Precisamos “desvirtualizar” nossas vidas… e é pra ontem.Há algum tempo algo vem pesando no meu coração e incomodando a minha consciência… e depois de muita resistência e relutância, decidi abrir minhas mãos e aceitar que Deus retirasse de mim o bichinho de estimação que com muito amor eu criei: a dependência virtual.

No século em que nos encontramos, somos rodeados de muita tecnologia e modernidades no geral (o que, em si, não é mau). Porém, em algum momento da história, nós perdemos o fio da meada.

A necessidade de marcar presença no mundo virtual, por exemplo, têm sugado as nossas energias: precisamos mostrar aos nossos seguidores que estamos bem, felizes e que tudo está dando certo conosco. Estranhamente não conseguimos mais viver a vida no anonimato, sem expô-la para centenas de desconhecidos nas nossas redes sociais.

A consequência é essa: realizamos nossas atividades não mais com um espírito sincero e espontâneo, mas de forma premeditada para serem postadas online.

No âmbito teológico, o que nos motiva não é um desejo genuíno por aprendizado, mas um desejo intencional por visibilidade e reconhecimento.

Nossas leituras não desembocam em aplicação na vida prática, mas restringem-se a postagens em blogs na internet.

Nossos livros, ao final, não servem ao propósito que possuem: mudam nossa percepção, mas não afetam nosso modo de viver. De que adianta, então?

Logamos diariamente no Instagram e no Facebook para passarmos o olho em informações rápidas, porque (convenientemente) temos preguiça de consumir alimentos sólidos… pois eles tomam nosso tempo e exigem muito do nosso intelecto.

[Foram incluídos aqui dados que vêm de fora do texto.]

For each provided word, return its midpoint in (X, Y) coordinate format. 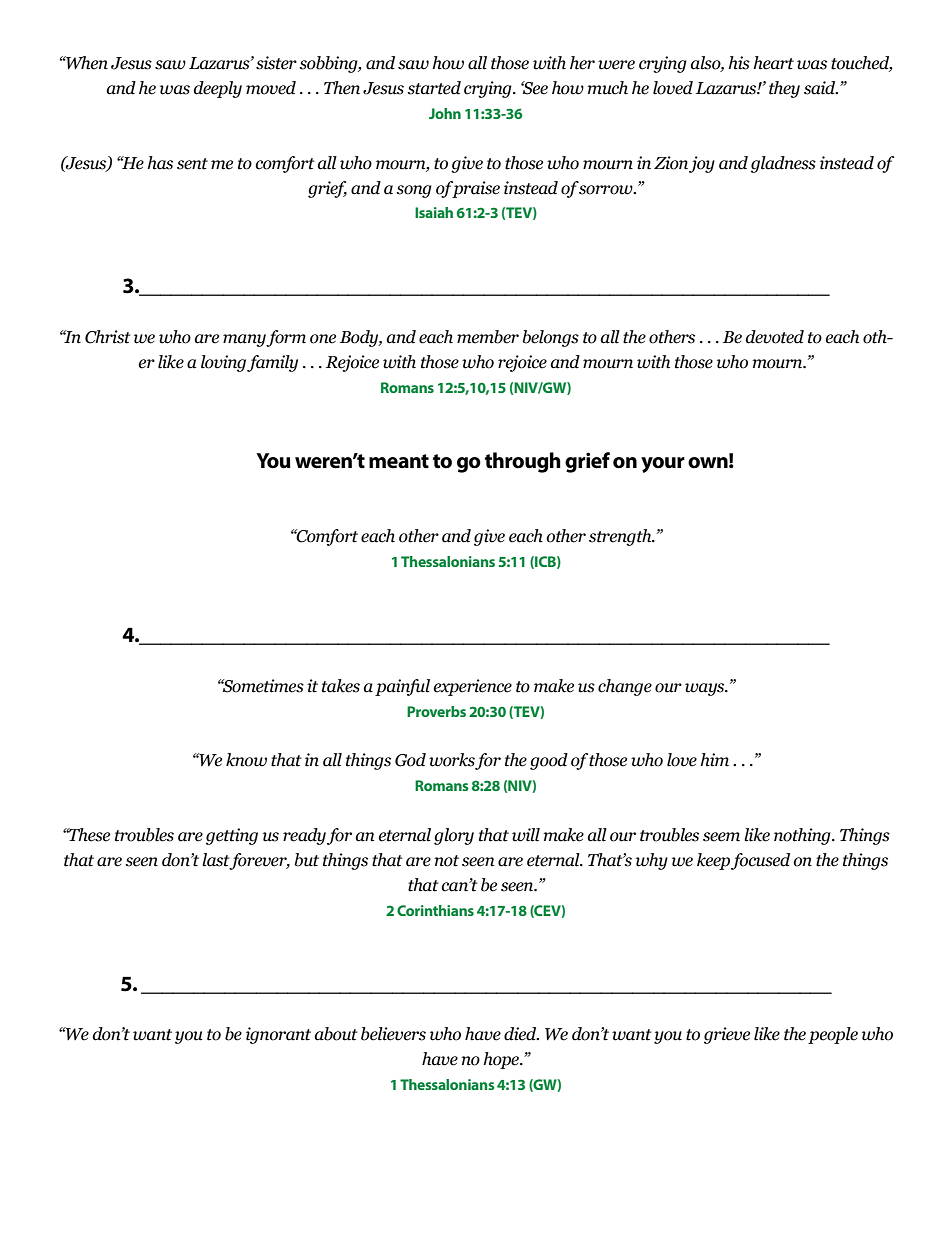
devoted (775, 337)
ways (706, 689)
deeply (218, 89)
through (523, 462)
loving (223, 363)
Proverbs (436, 711)
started (434, 88)
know (246, 760)
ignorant (278, 1035)
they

Nossa espiritualidade é construída na areia. Nadamos nas águas rasas da “teologia-virtual-que-nos-toma-apenas-5-minutos”.

Temos acesso a vastos e ricos conteúdos… mas nos recusamos a sermos afetados por eles.

Caminhamos a passos largos para o inferno, junto com nossos livros de teologia e nosso conhecimento acumulado mas não aplicado… só exibido.

Estou farta, cansada, enojada dessa vida cristã fajuta e fingida.

Viver o cristianismo anonimamente, fora do alcance da estima dos homens… é isso que almejo e preciso; é o que minha alma grita agora.